Em artigo no site "Poder360", os economistas José Roberto Afonso e Élida Pinto apontaram a ineficiência da política de investimento do governo federal no combate ao coronavírus, inclusive na gestão de Mandetta. Segundo o artigo, que analisou os gastos federais contra a covid-19 ao final de abril, há demora nas compras e repasses aos estados e municípios.

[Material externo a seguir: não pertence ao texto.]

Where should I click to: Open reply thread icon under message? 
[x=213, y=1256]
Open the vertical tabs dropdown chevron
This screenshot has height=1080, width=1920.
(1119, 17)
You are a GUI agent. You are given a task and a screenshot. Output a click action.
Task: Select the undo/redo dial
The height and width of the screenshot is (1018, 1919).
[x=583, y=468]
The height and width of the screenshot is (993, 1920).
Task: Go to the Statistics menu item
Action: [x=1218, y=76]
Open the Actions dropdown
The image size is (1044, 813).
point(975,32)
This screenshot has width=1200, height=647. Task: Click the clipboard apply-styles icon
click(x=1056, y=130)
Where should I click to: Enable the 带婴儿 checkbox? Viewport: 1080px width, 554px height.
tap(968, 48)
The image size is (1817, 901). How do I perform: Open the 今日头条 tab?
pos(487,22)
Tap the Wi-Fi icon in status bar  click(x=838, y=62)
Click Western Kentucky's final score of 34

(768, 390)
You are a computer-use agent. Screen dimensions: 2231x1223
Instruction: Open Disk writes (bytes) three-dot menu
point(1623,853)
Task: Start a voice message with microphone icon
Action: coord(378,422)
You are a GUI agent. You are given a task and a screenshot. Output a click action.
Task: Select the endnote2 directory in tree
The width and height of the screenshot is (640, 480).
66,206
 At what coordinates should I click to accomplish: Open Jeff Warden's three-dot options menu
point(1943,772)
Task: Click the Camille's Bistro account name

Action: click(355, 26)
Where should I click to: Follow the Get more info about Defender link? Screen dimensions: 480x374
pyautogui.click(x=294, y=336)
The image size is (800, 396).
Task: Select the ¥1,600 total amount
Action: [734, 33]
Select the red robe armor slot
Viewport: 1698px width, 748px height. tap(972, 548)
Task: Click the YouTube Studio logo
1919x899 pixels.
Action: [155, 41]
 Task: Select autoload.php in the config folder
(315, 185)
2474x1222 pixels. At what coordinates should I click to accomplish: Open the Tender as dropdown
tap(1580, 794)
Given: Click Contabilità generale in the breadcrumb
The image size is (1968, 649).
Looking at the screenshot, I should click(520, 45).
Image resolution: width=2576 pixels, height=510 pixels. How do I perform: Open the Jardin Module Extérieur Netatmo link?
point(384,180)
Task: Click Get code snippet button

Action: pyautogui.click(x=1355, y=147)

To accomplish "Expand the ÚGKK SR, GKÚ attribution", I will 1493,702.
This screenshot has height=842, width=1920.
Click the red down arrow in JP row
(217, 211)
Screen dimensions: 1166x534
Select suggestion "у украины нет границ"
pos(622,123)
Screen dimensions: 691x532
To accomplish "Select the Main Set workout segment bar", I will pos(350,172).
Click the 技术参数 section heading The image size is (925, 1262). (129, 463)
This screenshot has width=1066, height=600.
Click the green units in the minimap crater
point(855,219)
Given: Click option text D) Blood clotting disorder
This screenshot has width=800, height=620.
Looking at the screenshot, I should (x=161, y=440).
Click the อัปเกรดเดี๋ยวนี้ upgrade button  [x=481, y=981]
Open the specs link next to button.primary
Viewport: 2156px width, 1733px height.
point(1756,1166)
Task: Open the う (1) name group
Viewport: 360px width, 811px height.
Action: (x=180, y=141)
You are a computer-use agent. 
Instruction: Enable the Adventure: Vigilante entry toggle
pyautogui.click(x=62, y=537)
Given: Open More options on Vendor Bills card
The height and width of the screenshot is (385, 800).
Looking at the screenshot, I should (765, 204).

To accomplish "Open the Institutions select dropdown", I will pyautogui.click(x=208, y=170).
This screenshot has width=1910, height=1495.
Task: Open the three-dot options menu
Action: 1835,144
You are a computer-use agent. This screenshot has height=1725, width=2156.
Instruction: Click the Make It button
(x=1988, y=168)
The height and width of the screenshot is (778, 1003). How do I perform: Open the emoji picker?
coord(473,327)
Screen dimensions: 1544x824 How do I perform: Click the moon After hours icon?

"Os números do Orçamento da União escancaram uma tripla falta de prioridade: para o combate direto à pandemia, para a saúde pública e, sobretudo, para a federação. Neste último caso, é importante atentar que a execução da política pública de saúde é profundamente descentralizada, algo ímpar entre as funções de governo no país. Tanto é assim que, do ponto de vista da execução direta da despesa pública com assistência médico-hospitalar, a rede federal mal responde por 5% do gasto nacional. Ou seja, o governo federal é um grande financiador, mas um irrisório executor."

Segundo números atualizados do Ministério da Saúde, o crédito total para combate à covid-19 na área da saúde foi de R$ 23,7 bilhões. Desse total, R$ 11,5 bilhões já foram empenhados, isto é, têm destinação definida. Mas apenas R$ 6,2 bilhões foram efetivamente pagos.

Em documento desta semana, o ministério informou ter repassado R$ 5,3 bilhões aos estados e municípios para combate ao coronavírus. Esse dinheiro se soma ao R$ 1,6 bilhão de compras diretas feito pelo Ministério da Saúde.

Ou seja, perto do pico da pandemia, não gastou nem a metade dos recursos disponíveis para a epidemia.

O que diz o Ministério da Saúde

Por meio de nota, o Ministério da Saúde disse que a responsabilidade de aquisições de equipamentos é de estados e dos municípios, mas que vinha ajudando nessa tarefa.

"O Ministério da Saúde informa que tem apoiado os estados e municípios com a aquisição de equipamentos, materiais e insumos usados no combate ao coronavírus, como Equipamentos de Proteção Individual (EPIs), respiradores e testes de diagnóstico. Estas aquisições eram de responsabilidade dos gestores locais, mas, devido à escassez mundial destes produtos no cenário de emergência em saúde pública por conta da pandemia do coronavírus, o Ministério da Saúde utilizou o seu poder de compra para fazer as aquisições em apoio aos estados e municípios."

A pasta afirma já ter distribuído 83 milhões de equipamentos e 557 respiradores, além de 6,9 milhões de testes. "A distribuição ocorre na medida em que há produção e entrega destes materiais ao Ministério da Saúde", ressaltou a pasta. E informou que já liberou R$ 11 bilhões em ações relacionadas ao coronavírus, incluindo os repasses aos estados.

O Ministério da Saúde ainda explicou que o total de respiradores adquiridos pela pasta foi de 15,3 mil. A pasta informou ter comprado das empresas Magnamed, Intermed, KTK e Leistung.

"O Ministério da Saúde também busca novos fornecedores para aquisição de respiradores no mercado internacional. O esforço brasileiro na aquisição destes itens envolve mais de 15 instituições entre fabricantes processadores, instituições financeiras e empresas de alta tecnologia, entre outras", disse a pasta.